::: Input :::

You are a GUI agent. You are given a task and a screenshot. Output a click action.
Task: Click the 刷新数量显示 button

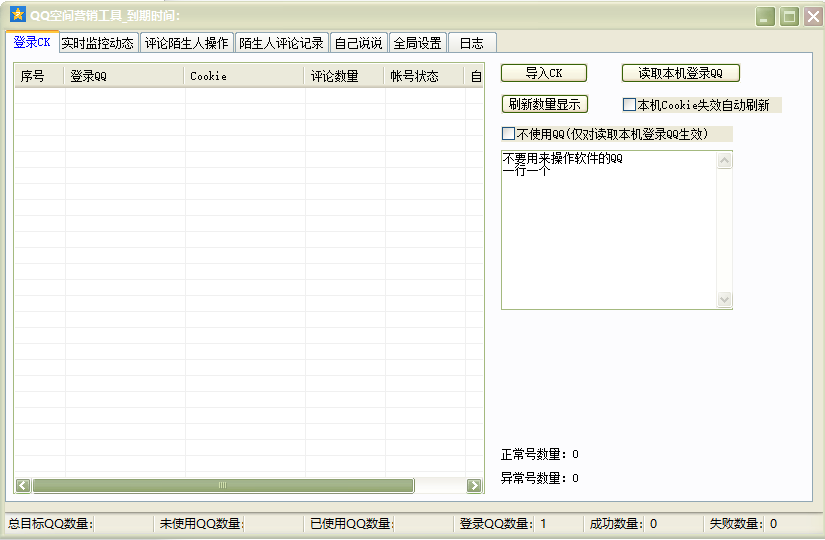coord(544,104)
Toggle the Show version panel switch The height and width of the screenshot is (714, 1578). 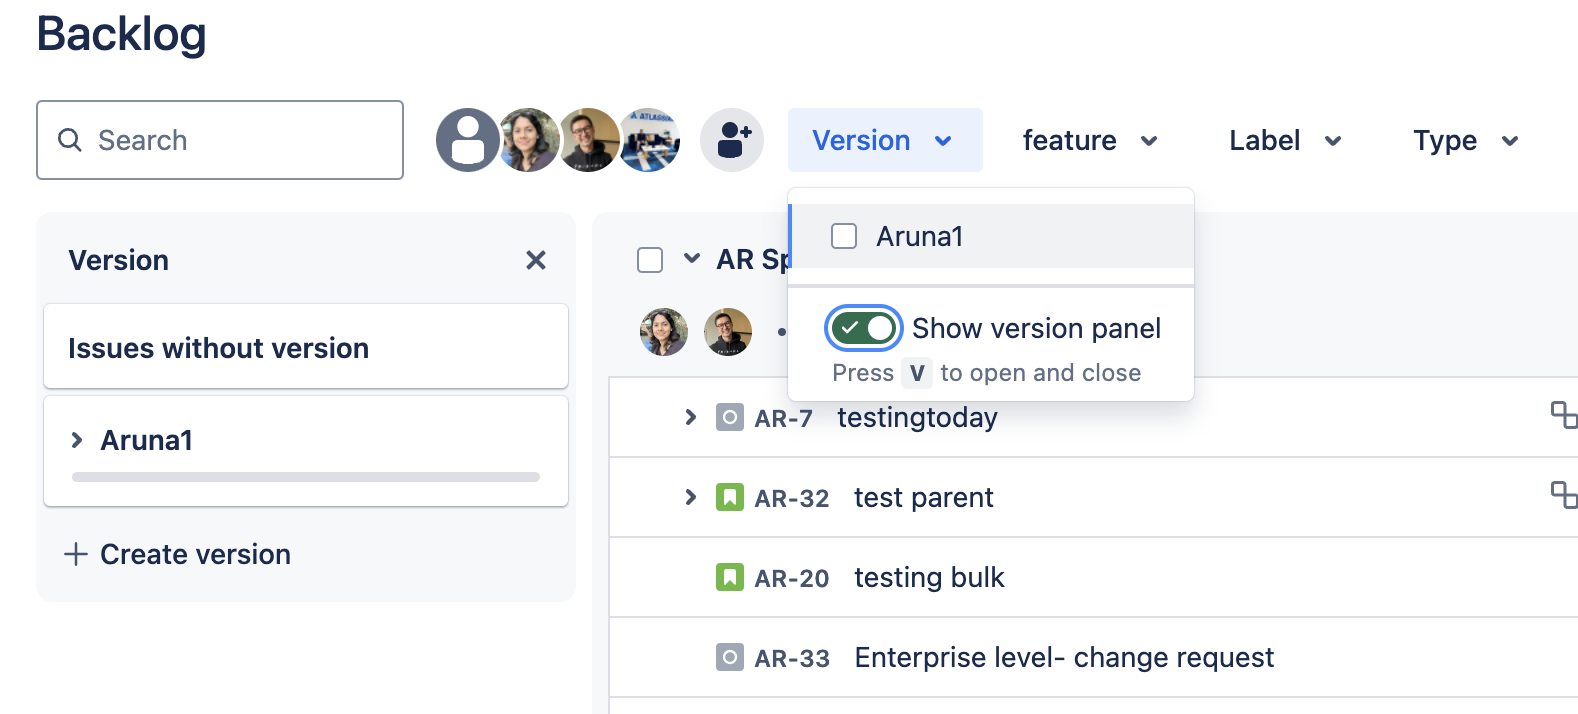pyautogui.click(x=864, y=328)
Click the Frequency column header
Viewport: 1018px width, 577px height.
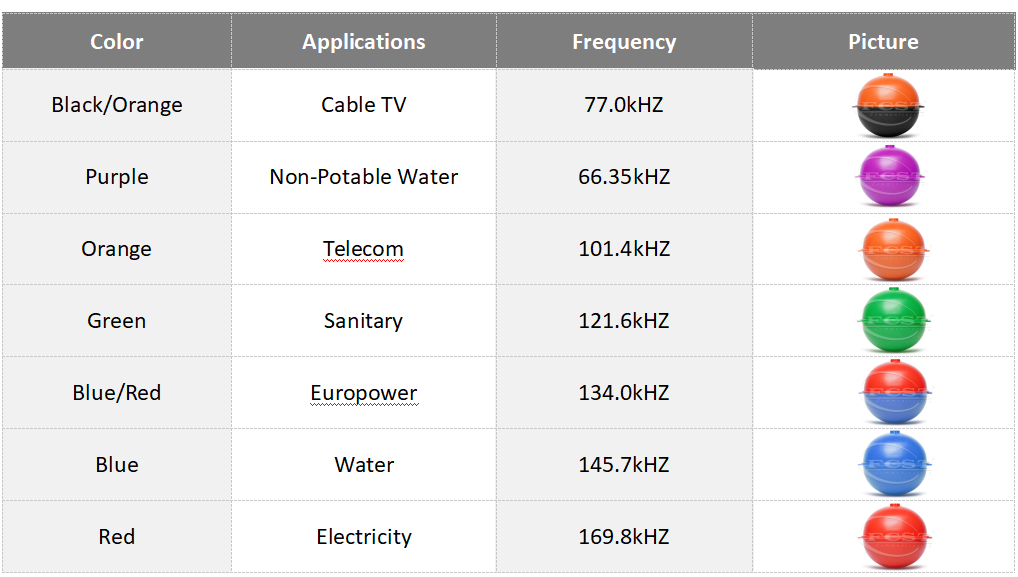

:::

## Task directions
Would you transcribe, exactly and only, the lines from the one that contains "Click the Frequency column header" through the last line of the data above, without any pictures?

## Answer area
Click the Frequency column header
Viewport: 1018px width, 577px height.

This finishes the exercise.